##### Text excerpt #####

NVIDIA / TensorRT-LLM

TensorRT-LLM provides users with an easy-to-use Python API to define Large Language Models (LLMs) and build TensorRT engines that contain state-of-the-art optimizations to perform inference efficiently on NVIDIA GPUs. TensorRT-LLM also contains components to create Python and C++ runtimes that execute those TensorRT engines.
https://nvidia.github.io/TensorRT-LLM
Apache License 2.0
8.29k stars 925 forks source link

Why skip top_p when top_k > 0? #1820

Closed ZhiqiJiang closed 3 months ago

ZhiqiJiang commented 3 months ago

https://github.com/NVIDIA/TensorRT-LLM/blob/main/cpp/tensorrt_llm/layers/topPSamplingLayer.cu:60 skipDecode[batchSlot] = k > 0; As shown in the code, top_p sampling will be skipped when top_k > 0. Why not top_p sampling follow top_k sampling?

##### Source information #####

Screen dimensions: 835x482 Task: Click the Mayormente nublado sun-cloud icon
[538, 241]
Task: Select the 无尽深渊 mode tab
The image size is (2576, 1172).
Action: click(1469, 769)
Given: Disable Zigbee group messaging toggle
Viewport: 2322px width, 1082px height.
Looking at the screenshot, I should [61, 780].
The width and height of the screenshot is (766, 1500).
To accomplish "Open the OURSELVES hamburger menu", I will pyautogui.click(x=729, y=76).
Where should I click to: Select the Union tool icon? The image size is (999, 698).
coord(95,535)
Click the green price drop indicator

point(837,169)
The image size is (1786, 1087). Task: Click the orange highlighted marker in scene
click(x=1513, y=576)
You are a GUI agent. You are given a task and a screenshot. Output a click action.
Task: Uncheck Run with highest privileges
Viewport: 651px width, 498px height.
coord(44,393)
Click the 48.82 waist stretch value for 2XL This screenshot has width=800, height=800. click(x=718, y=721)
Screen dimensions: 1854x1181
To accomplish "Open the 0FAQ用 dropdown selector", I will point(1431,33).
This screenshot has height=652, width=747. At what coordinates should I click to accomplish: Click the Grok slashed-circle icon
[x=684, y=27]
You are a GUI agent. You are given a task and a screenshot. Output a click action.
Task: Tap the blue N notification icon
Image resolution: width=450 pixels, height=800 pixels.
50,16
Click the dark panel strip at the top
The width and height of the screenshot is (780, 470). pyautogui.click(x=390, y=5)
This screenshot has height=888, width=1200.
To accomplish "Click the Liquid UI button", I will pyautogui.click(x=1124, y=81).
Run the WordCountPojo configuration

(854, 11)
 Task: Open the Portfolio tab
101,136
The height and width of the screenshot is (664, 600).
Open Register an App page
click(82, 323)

#####

(Your assignment):
Print, word for word, the part of the TensorRT-LLM issue page between "Closed ZhiqiJiang closed" and "follow top_k sampling?", inclusive. This material was taken from a separate source.

(Solution for this problem):
Closed ZhiqiJiang closed 3 months ago

ZhiqiJiang commented 3 months ago

https://github.com/NVIDIA/TensorRT-LLM/blob/main/cpp/tensorrt_llm/layers/topPSamplingLayer.cu:60 skipDecode[batchSlot] = k > 0; As shown in the code, top_p sampling will be skipped when top_k > 0. Why not top_p sampling follow top_k sampling?